[Saved data entries]
==*==

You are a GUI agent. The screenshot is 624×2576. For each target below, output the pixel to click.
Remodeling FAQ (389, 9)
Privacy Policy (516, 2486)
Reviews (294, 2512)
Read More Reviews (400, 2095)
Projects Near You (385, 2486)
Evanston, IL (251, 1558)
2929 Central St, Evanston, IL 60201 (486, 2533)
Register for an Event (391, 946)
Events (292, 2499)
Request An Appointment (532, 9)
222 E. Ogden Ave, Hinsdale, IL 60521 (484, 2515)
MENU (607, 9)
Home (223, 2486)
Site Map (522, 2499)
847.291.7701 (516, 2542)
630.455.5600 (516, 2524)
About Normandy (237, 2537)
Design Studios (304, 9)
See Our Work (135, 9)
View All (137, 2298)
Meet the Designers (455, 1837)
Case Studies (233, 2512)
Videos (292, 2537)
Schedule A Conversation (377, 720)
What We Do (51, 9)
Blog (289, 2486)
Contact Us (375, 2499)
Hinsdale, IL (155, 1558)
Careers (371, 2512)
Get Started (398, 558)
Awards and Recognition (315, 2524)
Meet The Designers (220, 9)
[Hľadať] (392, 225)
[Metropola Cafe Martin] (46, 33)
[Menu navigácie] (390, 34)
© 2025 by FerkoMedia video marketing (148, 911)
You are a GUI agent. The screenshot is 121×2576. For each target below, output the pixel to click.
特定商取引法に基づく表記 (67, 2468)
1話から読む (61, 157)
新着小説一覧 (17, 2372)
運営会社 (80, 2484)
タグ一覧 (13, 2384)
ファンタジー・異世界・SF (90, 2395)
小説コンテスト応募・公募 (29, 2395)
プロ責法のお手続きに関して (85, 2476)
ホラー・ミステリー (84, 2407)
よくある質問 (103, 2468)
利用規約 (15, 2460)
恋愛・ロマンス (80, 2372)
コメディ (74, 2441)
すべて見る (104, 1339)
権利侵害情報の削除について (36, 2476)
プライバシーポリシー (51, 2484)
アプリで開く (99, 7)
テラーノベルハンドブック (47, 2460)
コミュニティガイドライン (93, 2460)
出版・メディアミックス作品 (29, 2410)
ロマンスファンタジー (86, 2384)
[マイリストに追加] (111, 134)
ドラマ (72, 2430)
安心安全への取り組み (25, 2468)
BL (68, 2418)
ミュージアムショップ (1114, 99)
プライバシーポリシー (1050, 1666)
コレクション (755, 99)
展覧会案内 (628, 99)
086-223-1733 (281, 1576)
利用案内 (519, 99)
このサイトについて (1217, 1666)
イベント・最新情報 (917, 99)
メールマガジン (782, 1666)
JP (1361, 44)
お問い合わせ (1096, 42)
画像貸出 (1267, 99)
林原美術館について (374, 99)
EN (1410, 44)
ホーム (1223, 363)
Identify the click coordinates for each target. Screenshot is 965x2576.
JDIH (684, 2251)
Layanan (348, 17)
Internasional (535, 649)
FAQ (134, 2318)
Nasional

==*==

Wherever the string "Designers" appears in the data above, copy the line it sits in.

Meet the Designers (455, 1837)
Meet The Designers (220, 9)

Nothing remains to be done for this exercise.